### Task item
Given the listing below, the answer must be only the number of lines containing the string "will".

### Information provided
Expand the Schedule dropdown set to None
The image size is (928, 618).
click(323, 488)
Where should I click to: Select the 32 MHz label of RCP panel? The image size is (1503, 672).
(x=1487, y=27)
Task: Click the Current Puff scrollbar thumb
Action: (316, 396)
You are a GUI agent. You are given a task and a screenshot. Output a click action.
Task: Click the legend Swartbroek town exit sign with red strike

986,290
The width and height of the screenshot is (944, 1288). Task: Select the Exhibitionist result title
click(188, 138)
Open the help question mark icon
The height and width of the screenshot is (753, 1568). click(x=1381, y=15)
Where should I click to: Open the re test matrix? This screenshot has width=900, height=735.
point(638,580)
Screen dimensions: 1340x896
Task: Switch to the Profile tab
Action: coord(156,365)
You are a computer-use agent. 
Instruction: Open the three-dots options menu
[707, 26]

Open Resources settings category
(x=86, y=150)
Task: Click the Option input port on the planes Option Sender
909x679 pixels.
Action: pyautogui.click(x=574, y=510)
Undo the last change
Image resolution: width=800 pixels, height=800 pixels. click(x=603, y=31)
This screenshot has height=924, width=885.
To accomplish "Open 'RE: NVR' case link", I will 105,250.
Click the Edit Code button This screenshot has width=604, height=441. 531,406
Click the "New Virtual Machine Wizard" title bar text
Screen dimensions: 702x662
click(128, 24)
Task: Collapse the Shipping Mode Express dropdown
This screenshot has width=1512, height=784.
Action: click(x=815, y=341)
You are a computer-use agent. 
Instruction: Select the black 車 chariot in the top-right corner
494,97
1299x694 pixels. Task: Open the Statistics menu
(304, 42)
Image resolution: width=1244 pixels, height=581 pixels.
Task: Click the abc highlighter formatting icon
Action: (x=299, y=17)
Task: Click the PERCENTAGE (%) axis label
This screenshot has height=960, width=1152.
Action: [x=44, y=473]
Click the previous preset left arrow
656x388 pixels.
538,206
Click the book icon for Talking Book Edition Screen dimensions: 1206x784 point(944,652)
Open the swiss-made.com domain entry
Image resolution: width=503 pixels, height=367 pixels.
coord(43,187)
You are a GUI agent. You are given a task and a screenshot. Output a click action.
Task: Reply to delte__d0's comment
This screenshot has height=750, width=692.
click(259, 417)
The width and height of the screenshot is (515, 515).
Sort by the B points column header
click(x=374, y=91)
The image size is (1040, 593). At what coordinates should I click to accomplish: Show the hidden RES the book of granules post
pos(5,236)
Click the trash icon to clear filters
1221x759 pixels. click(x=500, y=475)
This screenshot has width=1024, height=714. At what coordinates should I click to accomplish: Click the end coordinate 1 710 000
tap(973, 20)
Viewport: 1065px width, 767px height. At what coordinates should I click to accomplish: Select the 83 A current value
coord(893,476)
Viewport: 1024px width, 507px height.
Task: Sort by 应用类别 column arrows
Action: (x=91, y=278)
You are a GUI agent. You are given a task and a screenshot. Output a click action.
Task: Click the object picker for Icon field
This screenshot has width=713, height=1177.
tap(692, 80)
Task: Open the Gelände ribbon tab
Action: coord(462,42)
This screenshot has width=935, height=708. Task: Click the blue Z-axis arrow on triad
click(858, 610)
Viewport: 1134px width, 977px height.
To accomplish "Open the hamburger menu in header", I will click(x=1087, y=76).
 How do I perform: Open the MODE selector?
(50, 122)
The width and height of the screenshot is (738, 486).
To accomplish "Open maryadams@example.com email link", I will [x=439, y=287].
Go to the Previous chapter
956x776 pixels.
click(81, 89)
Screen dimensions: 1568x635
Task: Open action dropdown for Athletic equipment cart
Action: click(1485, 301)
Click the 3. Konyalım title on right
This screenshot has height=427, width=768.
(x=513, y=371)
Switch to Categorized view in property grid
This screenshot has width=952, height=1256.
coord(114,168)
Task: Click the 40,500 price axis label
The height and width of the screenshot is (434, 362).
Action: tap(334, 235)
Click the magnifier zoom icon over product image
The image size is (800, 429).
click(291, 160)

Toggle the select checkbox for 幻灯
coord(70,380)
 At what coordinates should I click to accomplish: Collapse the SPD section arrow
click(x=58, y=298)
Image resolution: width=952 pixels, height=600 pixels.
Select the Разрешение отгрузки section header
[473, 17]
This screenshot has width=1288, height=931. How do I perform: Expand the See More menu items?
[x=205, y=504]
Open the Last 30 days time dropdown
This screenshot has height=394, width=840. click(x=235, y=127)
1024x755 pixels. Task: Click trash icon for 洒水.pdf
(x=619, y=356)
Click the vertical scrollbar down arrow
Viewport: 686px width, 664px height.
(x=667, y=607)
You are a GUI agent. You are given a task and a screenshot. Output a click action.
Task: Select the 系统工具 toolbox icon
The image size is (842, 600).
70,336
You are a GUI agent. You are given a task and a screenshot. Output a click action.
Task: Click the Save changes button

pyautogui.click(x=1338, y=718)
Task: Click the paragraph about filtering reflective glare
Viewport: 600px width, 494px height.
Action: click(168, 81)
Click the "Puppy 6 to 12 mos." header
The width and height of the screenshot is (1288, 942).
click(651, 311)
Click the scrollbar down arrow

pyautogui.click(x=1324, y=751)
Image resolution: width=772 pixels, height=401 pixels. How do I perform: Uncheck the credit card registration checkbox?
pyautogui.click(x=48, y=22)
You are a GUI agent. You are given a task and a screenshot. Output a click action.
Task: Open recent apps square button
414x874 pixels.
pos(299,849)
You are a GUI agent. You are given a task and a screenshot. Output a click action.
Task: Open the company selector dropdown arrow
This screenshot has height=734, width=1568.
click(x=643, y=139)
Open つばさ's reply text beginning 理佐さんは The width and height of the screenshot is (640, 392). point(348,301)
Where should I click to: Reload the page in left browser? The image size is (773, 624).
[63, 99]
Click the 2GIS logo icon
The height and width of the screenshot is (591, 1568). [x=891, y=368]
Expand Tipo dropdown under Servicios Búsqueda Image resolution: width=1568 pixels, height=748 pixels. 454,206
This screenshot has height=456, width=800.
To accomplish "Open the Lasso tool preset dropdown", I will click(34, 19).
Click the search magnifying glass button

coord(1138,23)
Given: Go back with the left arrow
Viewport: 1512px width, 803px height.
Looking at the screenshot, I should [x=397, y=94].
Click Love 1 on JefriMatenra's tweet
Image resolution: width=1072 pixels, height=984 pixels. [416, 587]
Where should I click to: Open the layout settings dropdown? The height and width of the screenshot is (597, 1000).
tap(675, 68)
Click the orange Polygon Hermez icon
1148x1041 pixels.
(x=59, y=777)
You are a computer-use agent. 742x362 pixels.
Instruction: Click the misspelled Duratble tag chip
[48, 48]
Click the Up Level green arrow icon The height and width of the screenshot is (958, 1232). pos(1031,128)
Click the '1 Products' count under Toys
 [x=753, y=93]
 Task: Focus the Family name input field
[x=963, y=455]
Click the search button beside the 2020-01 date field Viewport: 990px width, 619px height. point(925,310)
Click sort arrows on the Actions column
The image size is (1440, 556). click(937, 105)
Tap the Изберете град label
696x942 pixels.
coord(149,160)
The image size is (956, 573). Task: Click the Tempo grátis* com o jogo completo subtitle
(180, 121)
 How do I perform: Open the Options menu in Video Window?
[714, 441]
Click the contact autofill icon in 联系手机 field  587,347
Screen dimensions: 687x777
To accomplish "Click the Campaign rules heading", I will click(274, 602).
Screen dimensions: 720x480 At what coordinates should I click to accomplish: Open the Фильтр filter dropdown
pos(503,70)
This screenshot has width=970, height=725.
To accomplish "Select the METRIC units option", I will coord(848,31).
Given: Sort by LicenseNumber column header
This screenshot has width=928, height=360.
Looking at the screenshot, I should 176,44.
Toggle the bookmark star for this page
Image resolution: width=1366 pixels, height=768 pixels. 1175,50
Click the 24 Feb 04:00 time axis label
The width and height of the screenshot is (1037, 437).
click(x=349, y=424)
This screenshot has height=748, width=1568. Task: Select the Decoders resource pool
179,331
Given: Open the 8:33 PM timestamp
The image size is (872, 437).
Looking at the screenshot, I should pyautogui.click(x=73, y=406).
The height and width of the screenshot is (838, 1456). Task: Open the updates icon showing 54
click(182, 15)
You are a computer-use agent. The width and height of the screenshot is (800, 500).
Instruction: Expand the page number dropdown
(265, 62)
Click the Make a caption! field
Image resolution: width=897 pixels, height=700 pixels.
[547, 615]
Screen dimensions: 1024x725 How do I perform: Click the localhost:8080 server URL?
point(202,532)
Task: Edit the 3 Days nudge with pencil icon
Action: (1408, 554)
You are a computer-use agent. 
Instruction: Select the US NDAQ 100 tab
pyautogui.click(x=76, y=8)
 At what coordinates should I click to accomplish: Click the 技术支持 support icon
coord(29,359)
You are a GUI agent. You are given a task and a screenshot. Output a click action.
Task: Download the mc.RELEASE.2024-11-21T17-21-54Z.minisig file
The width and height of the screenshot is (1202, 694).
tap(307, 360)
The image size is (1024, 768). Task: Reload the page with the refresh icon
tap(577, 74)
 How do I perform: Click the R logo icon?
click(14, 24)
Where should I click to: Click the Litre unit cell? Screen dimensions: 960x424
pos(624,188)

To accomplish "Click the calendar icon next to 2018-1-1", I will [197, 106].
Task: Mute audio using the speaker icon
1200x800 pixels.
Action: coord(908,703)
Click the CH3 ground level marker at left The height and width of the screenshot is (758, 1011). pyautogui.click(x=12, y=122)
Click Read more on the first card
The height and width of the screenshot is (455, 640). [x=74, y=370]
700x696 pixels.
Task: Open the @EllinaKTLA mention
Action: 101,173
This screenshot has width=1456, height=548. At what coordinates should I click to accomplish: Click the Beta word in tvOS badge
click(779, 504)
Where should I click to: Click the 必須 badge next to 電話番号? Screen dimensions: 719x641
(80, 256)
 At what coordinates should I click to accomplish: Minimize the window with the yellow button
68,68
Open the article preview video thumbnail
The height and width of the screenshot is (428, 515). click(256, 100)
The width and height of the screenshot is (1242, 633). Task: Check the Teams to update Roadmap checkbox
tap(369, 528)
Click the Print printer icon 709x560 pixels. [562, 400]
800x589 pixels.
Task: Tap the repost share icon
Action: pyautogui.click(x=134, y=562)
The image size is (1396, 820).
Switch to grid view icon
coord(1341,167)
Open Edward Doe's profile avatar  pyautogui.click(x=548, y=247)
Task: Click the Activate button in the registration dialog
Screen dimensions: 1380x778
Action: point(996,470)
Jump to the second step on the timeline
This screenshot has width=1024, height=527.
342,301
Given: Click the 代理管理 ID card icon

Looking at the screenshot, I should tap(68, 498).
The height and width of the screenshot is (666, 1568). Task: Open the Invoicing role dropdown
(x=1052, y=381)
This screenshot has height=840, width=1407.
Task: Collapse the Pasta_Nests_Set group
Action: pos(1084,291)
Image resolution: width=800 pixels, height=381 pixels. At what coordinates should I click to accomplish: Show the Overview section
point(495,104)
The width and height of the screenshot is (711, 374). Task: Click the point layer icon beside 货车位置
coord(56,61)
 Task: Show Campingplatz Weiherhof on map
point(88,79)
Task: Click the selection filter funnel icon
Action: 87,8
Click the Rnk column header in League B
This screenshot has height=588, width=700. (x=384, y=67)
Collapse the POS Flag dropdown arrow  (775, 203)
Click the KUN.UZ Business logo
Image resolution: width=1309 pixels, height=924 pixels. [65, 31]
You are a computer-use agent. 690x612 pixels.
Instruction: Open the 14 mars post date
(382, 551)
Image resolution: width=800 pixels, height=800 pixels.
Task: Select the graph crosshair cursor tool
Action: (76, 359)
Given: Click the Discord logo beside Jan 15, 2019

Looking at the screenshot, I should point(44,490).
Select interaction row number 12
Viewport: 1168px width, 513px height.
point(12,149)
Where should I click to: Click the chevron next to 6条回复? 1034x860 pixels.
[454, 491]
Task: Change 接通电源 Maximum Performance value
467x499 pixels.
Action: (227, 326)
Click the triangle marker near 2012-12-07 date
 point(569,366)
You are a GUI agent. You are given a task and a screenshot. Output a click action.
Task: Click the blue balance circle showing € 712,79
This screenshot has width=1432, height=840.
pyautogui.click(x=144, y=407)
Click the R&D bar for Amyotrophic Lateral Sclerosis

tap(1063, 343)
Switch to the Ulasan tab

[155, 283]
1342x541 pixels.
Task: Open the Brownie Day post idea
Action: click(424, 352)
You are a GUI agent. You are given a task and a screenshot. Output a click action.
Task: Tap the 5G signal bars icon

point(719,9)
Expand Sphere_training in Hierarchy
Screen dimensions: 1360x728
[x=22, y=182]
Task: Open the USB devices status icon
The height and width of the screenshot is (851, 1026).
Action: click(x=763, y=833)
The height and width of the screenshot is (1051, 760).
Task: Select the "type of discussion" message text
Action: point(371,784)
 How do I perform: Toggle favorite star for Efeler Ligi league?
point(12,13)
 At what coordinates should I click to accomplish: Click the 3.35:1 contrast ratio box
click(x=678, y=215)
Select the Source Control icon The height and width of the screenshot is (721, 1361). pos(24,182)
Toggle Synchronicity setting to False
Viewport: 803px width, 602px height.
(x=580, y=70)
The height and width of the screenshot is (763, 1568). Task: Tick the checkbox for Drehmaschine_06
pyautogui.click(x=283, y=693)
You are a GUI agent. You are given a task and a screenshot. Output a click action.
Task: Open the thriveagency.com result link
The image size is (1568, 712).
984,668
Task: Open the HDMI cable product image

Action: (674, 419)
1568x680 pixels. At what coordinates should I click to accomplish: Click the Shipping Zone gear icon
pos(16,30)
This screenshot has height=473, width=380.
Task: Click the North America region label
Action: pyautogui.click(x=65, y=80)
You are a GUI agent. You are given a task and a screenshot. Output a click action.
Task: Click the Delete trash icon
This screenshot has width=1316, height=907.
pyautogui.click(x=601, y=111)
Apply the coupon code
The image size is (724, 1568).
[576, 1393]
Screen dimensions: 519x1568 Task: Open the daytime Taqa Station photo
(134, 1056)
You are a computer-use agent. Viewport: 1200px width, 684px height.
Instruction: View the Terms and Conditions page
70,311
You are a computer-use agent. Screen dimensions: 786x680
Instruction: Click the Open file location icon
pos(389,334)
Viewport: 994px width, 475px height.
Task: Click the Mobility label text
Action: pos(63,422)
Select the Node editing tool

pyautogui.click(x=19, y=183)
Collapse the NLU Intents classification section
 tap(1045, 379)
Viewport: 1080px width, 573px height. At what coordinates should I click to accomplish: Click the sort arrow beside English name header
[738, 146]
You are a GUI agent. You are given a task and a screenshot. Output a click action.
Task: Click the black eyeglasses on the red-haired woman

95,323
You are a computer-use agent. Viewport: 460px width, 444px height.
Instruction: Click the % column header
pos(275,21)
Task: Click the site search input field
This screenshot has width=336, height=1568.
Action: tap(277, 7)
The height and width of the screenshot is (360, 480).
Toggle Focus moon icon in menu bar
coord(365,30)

### Written answer
7